Limited partners are wary of looking foolish by committing to sectors battered by the coronavirus

Investors may be convinced of the intellectual case for changing their private credit allocations in reaction to the pandemic and to the policy response to the ensuing crisis. However, when it comes to making the shift from thinking about doing something to actually doing it, the turmoil of recent months has presented obstacles both old and new.

This is partly because of the usual risk aversion that occurs during downturns, but there is also a special coronavirus twist.
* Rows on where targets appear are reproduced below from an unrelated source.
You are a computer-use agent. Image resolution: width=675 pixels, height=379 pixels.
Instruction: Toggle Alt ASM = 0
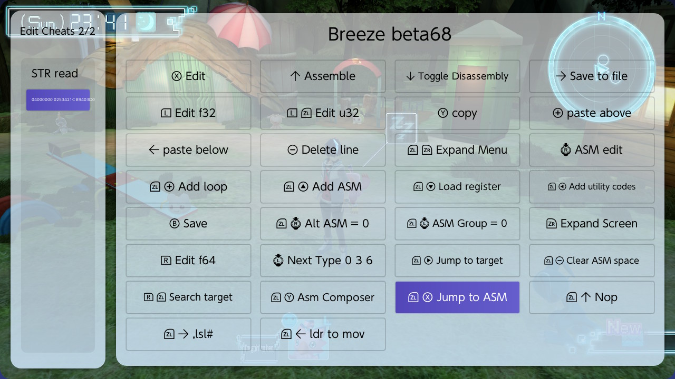coord(323,224)
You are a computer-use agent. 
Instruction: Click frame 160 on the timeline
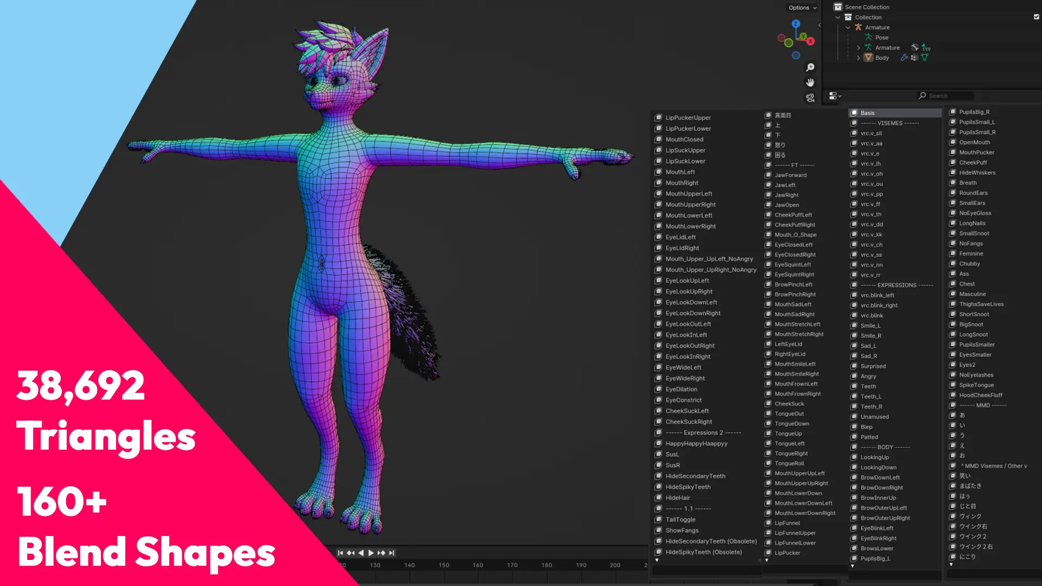(x=478, y=565)
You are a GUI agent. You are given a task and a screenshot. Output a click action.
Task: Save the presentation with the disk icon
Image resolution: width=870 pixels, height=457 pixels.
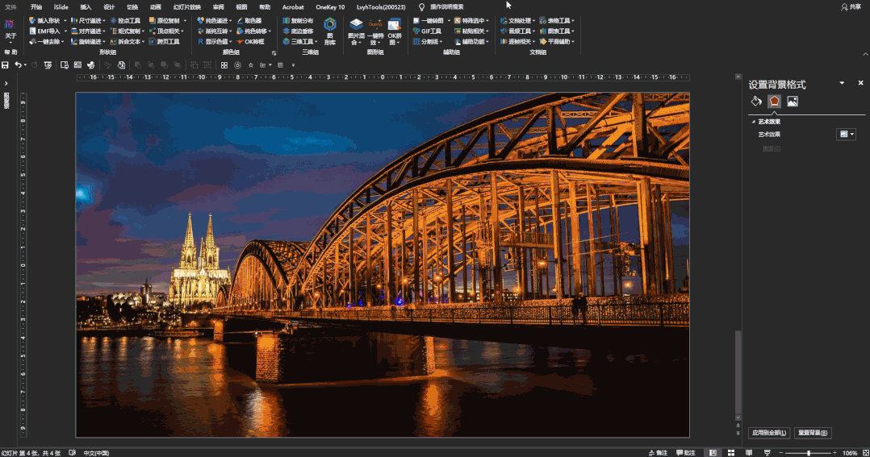coord(6,64)
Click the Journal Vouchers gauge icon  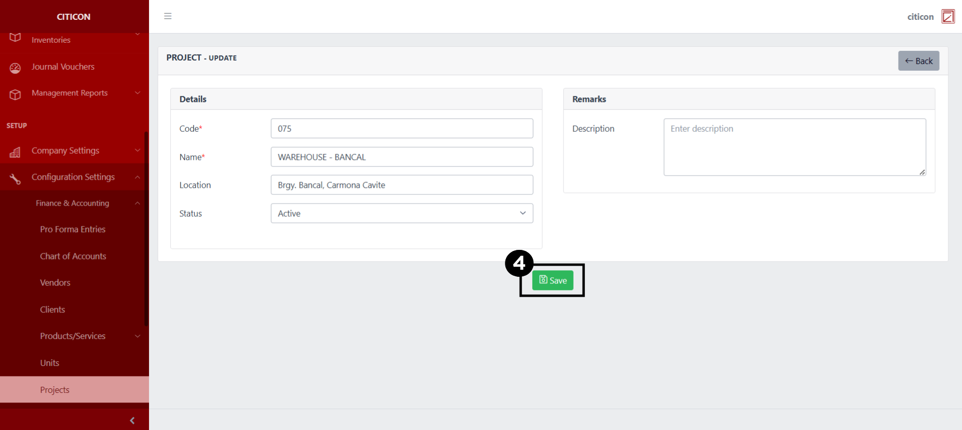15,68
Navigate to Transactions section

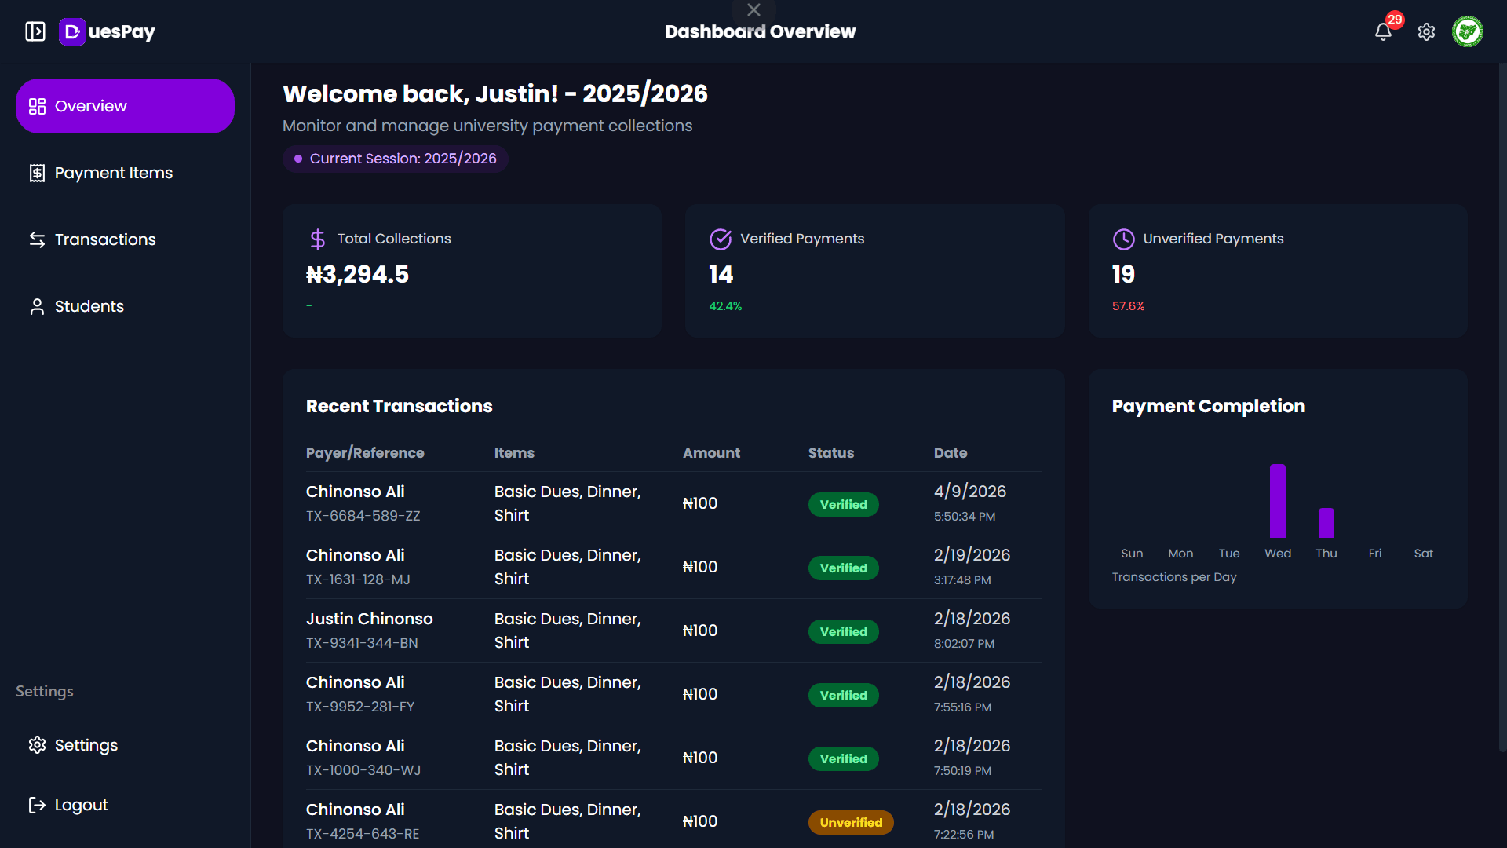click(x=105, y=239)
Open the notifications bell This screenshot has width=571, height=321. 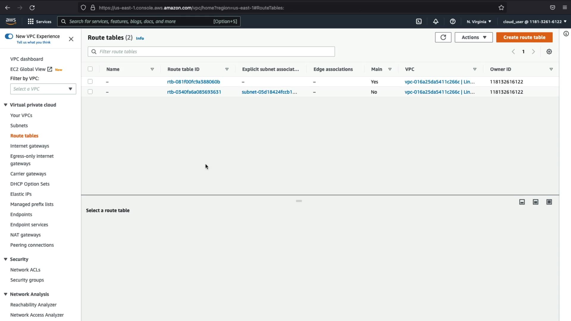click(x=436, y=21)

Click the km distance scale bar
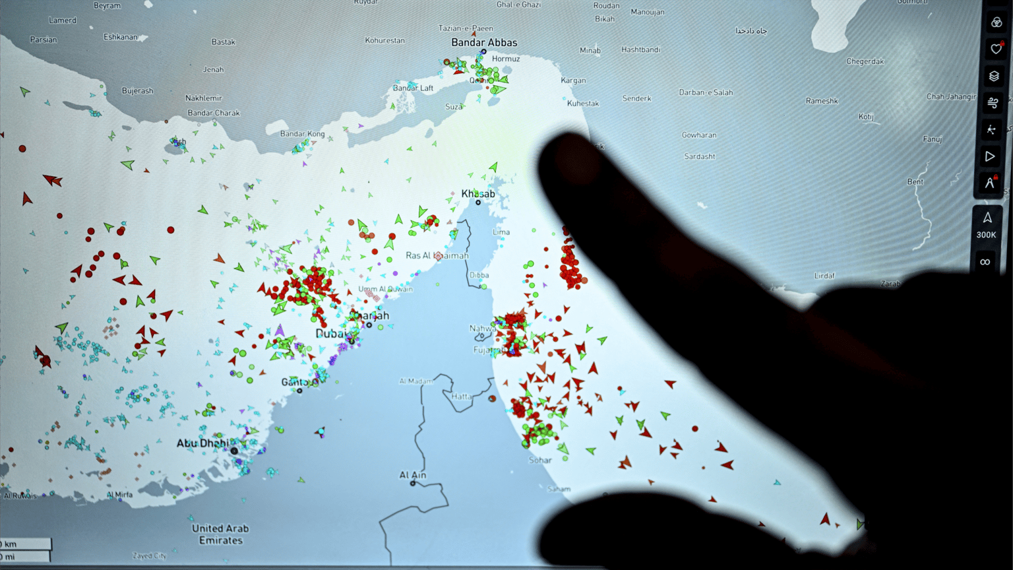[25, 544]
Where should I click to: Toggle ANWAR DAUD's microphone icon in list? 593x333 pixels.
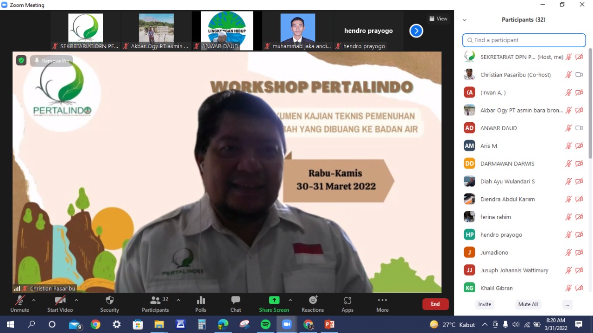568,128
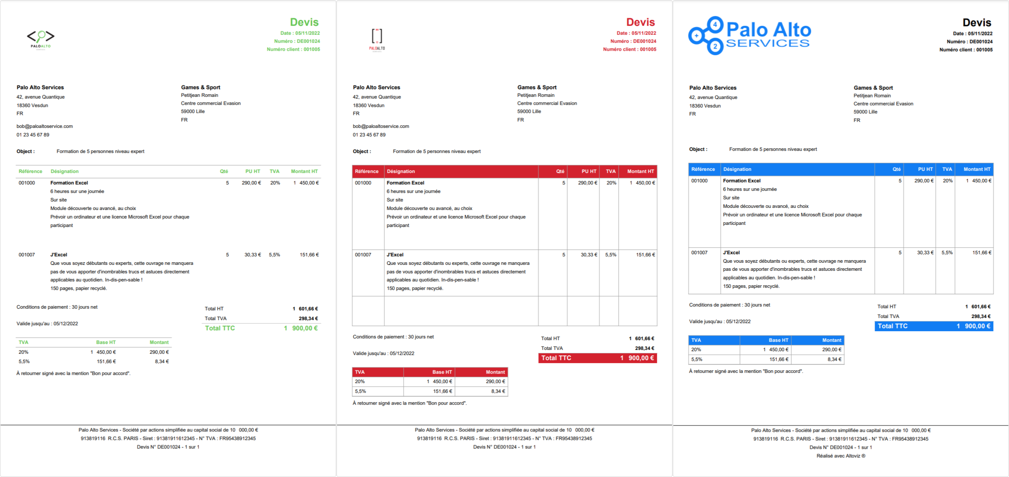This screenshot has height=477, width=1009.
Task: Click bob@paloaltoservice.com in the green quote
Action: pos(45,126)
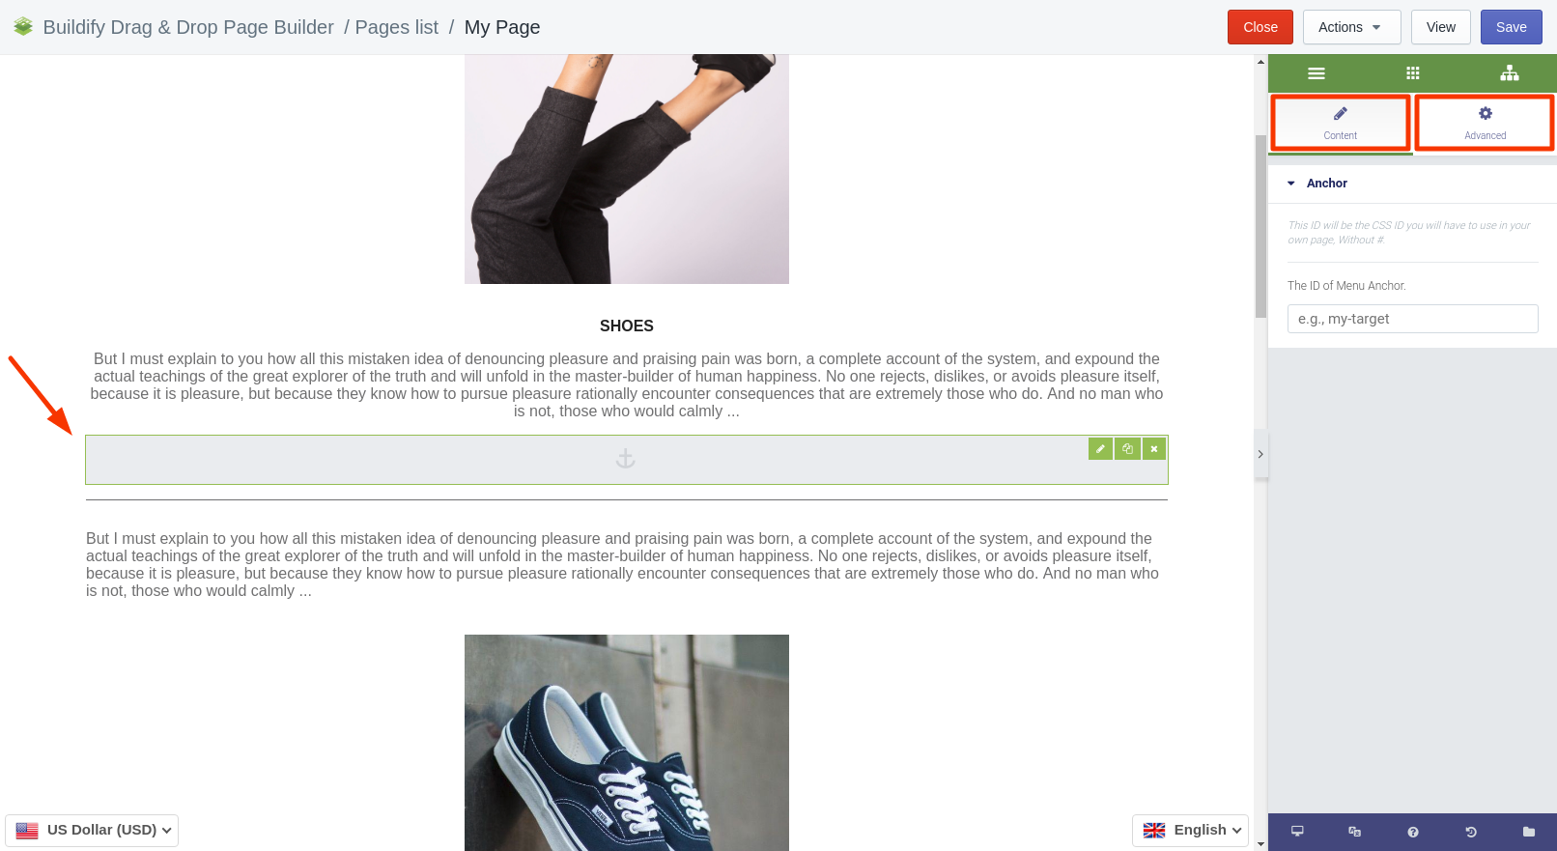Open the widgets grid icon

tap(1412, 73)
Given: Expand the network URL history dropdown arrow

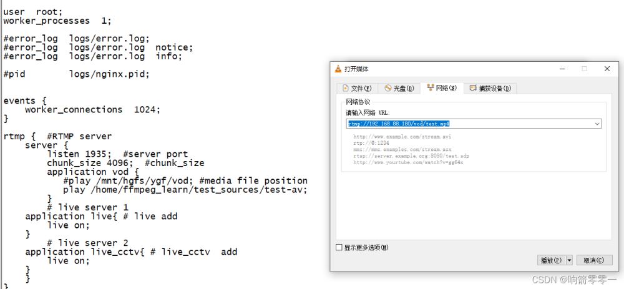Looking at the screenshot, I should (597, 124).
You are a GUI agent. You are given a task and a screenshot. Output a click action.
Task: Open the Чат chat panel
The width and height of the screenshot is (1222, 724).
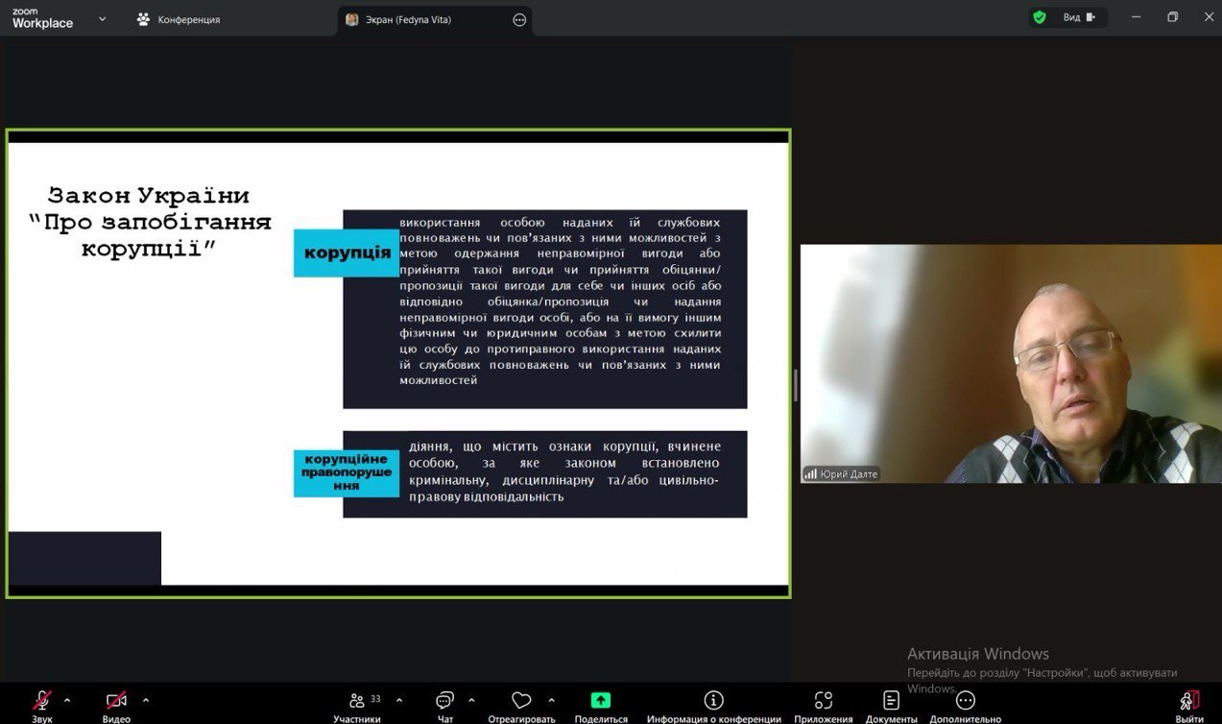(x=444, y=701)
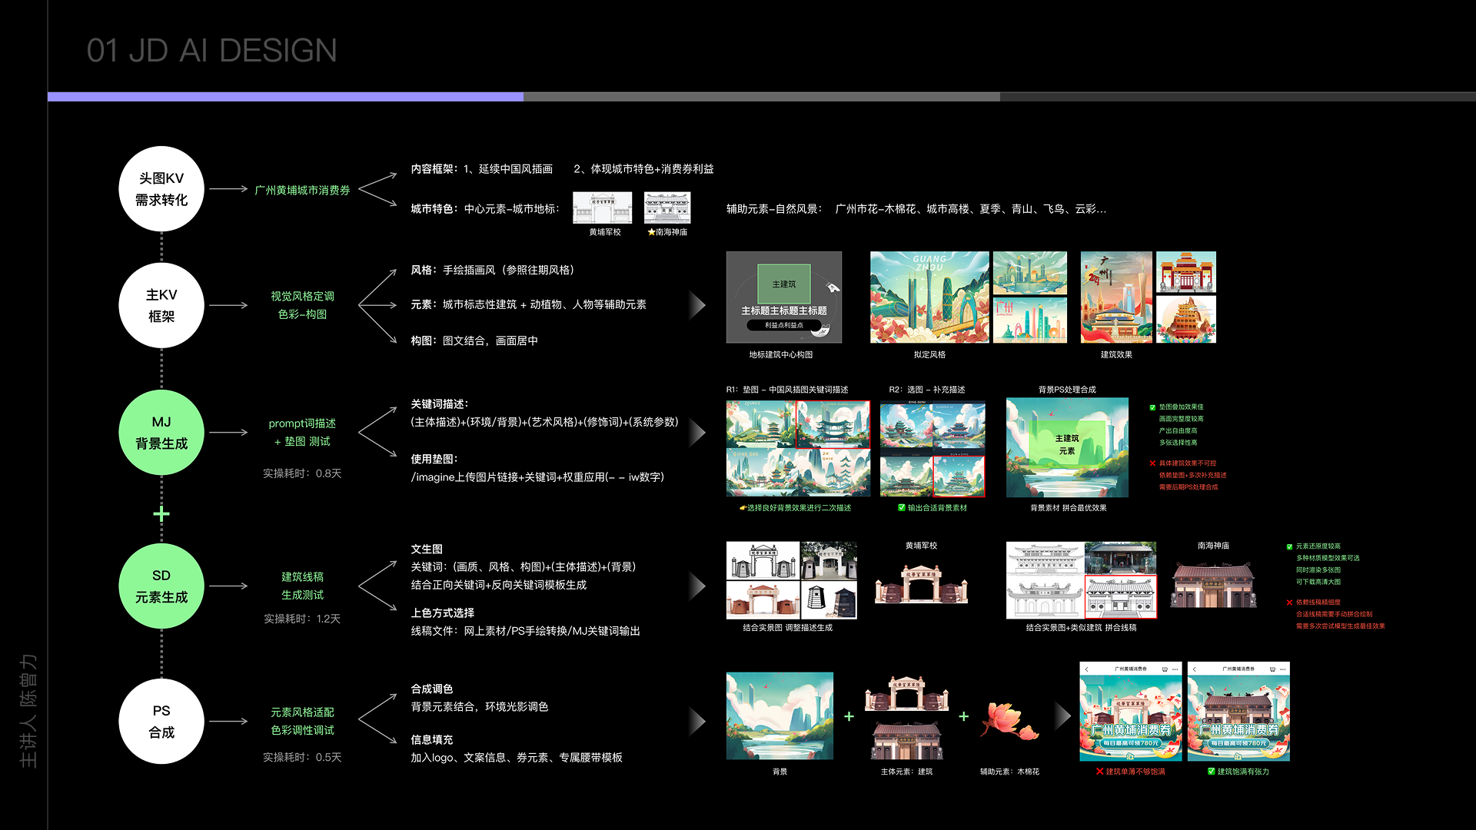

Christoph Gort of Siglo Capital Advisors sees distressed opportunities in sectors hit by the pandemic. However, “very few of our clients want to allocate money to skilled distressed managers, if managers say upfront, ‘We’re going to be in energy, hotels and airlines.’ Most of our clients fear that if something goes wrong, it’s a big career risk. They say, ‘If my investment fails, people will say, how could I have allocated money to troubled sectors when the coronavirus was not really over?’”

This wariness about seizing the opportunities provided by hard-hit sectors helps explain why distressed fundraising was muted in the first half of 2020. At $10.8 billion globally, according to PDI data, it was barely more than a quarter of the corresponding number for H1 2019. If fundraising stays at this level in H2, 2020 will be the worst year for distressed fundraising since 2009. Its share of total private credit fundraising, at only 17 percent, was also far below normal in H1.

Given this background, Peter Martenson of Eaton Partners thinks the protracted nature of the current distressed opportunity could in fact be just what limited partners need, if they are initially wary of distressed. This time round, “both GPs and LPs have the opportunity to get pre-positioned with thoughtful capital to help distressed companies. Because the distressed cycle is extended, limited partners can see things playing out and gradually allocate a bit to distressed – and, later on, a bit more”.